» WHAT NEEDS TO BE DONE:
For this exercise, the lines from the one with "Task: Click the DK SALARY column header" through the final line of the data below are to be transcribed exactly, and pictures are to be skipped.

RECORDS FOR THE EXERCISE Start Marker

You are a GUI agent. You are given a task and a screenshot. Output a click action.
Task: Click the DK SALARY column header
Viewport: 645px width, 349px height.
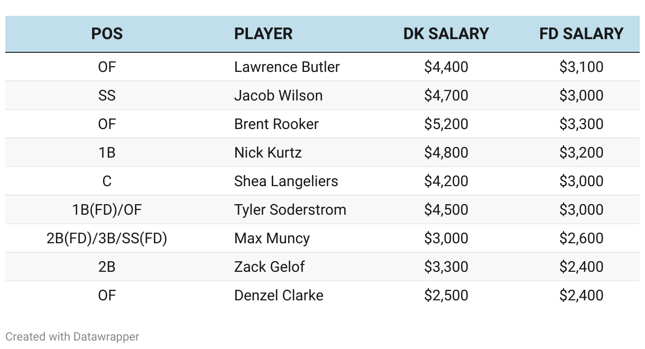[446, 34]
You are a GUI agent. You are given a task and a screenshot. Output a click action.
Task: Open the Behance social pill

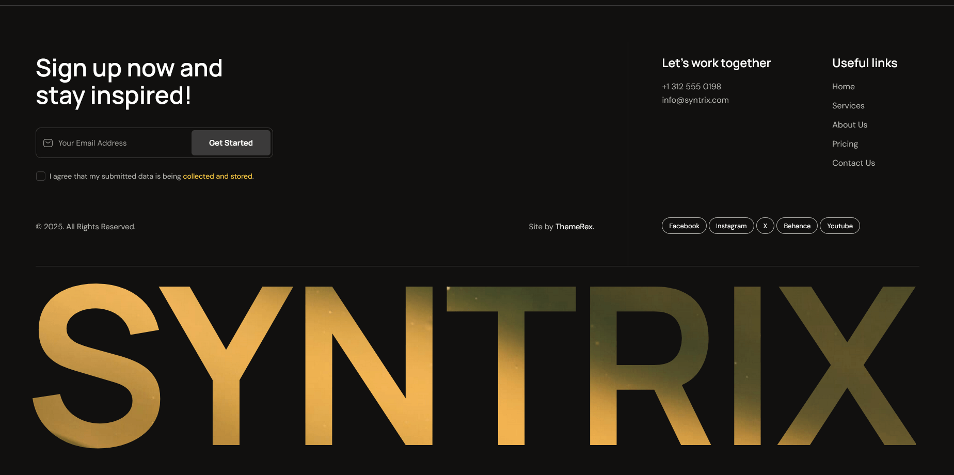coord(797,226)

RECORDS FOR THE EXERCISE End Marker

» THE COMPLETED TASK:
Task: Click the DK SALARY column header
Viewport: 645px width, 349px height.
[446, 34]
You are a GUI agent. You are given a task and a screenshot. Output a click action.
Task: Open the Behance social pill

coord(797,226)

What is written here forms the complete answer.